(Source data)
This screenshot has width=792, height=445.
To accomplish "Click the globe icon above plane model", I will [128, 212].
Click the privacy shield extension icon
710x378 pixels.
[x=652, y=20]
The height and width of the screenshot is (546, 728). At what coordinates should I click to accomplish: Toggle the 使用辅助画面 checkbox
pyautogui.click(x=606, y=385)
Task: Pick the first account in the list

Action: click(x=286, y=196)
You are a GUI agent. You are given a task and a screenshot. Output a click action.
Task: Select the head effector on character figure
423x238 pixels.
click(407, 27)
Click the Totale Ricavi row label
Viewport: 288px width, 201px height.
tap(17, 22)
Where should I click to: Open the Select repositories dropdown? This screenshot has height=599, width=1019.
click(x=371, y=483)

...

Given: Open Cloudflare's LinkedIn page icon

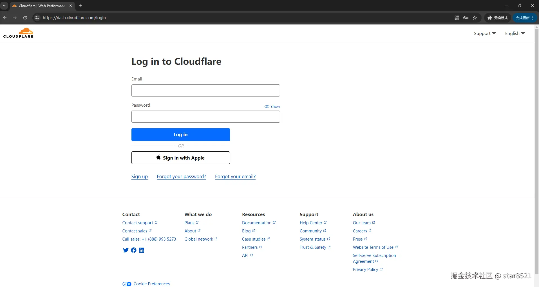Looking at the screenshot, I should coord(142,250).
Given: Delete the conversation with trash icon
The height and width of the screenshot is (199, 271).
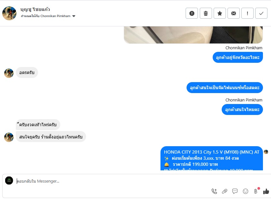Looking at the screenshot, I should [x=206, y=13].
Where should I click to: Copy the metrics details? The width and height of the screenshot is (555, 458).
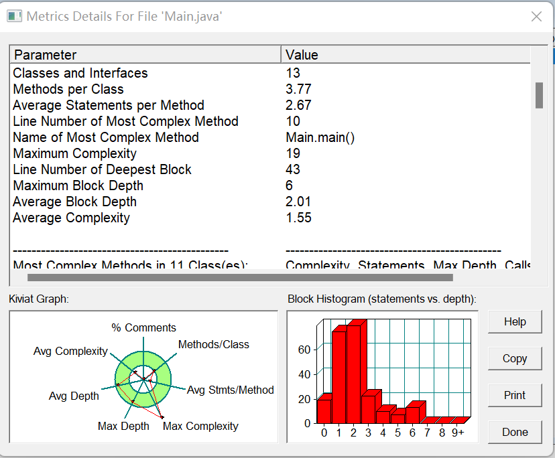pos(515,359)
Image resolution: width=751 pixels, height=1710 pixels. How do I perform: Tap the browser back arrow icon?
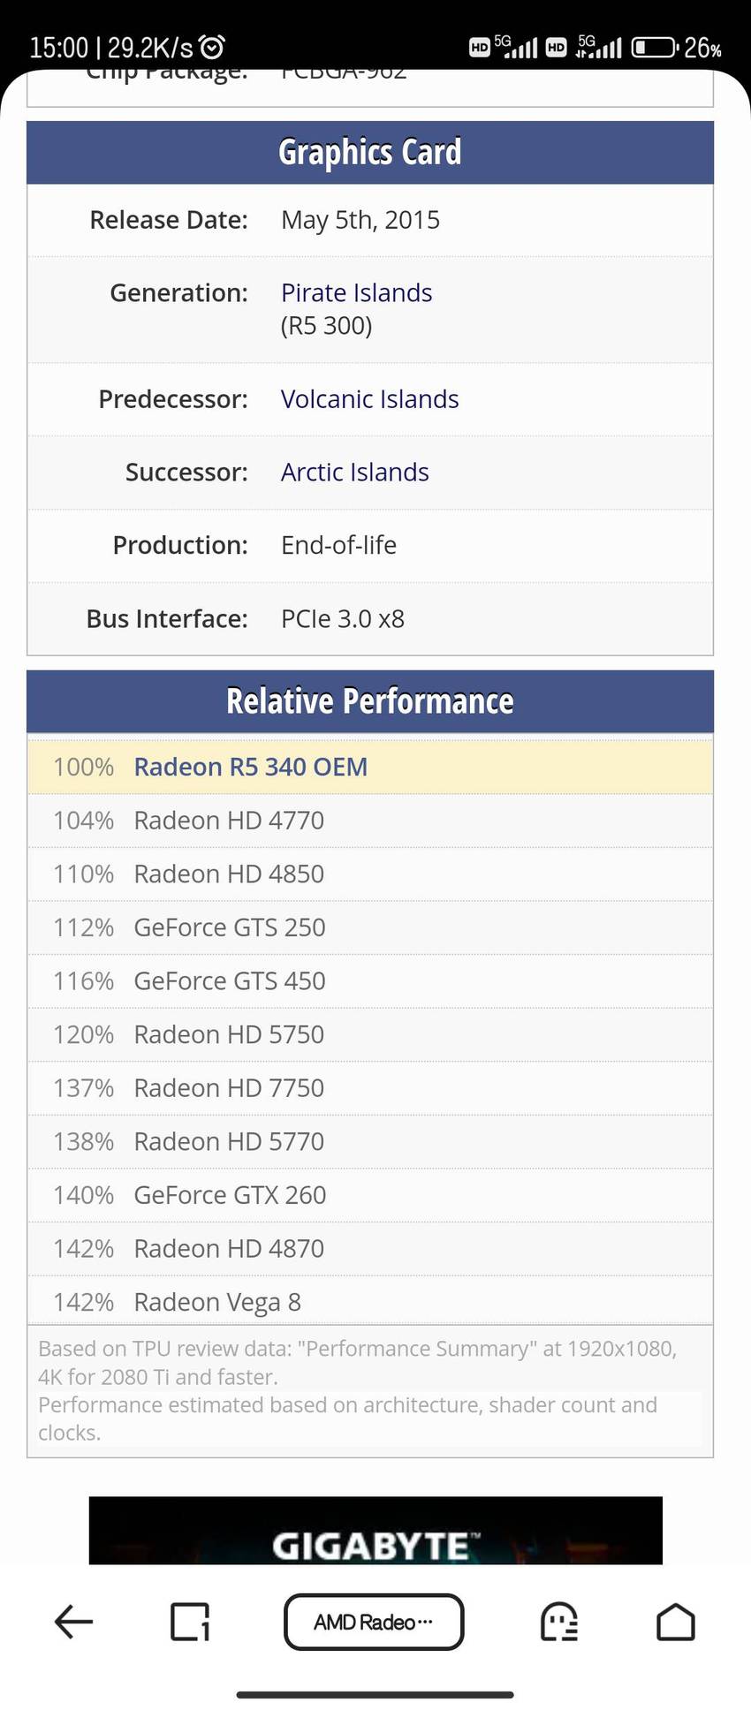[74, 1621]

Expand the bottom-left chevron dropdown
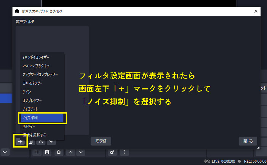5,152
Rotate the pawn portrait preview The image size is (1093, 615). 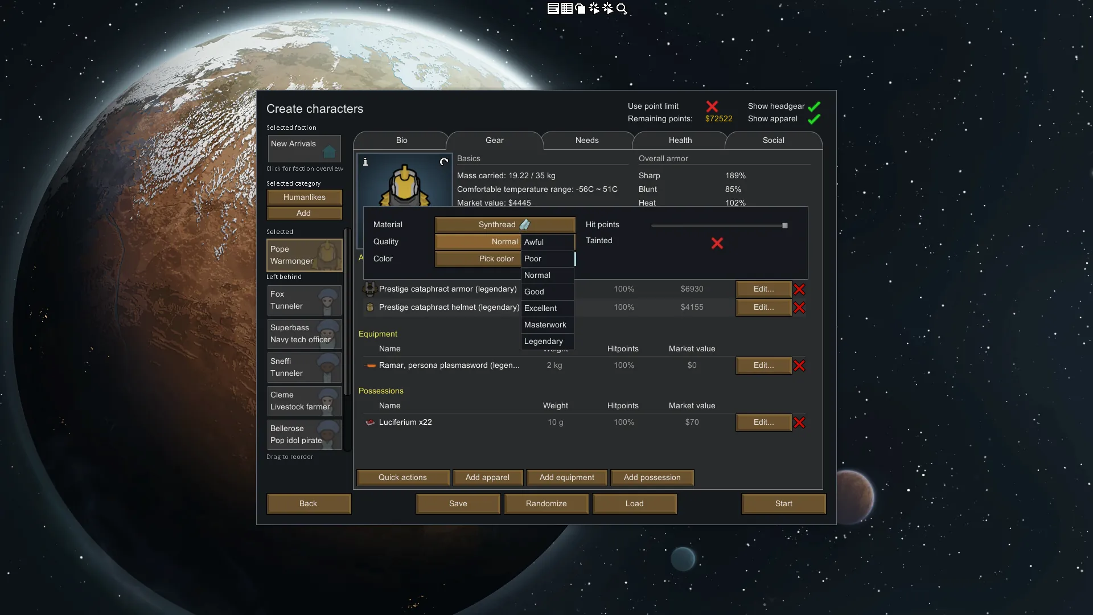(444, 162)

**Exercise details:**
Reproduce word for word everything from the line containing "This screenshot has width=792, height=445." down to the line containing "click(x=371, y=483)", including both of those lines.

**Output:**
This screenshot has width=792, height=445.
To accomplish "Click the globe icon above plane model", I will [128, 212].
Click the privacy shield extension icon
710x378 pixels.
[x=652, y=20]
The height and width of the screenshot is (546, 728). At what coordinates should I click to accomplish: Toggle the 使用辅助画面 checkbox
pyautogui.click(x=606, y=385)
Task: Pick the first account in the list

Action: click(x=286, y=196)
You are a GUI agent. You are given a task and a screenshot. Output a click action.
Task: Select the head effector on character figure
423x238 pixels.
click(407, 27)
Click the Totale Ricavi row label
Viewport: 288px width, 201px height.
tap(17, 22)
Where should I click to: Open the Select repositories dropdown? This screenshot has height=599, width=1019.
click(x=371, y=483)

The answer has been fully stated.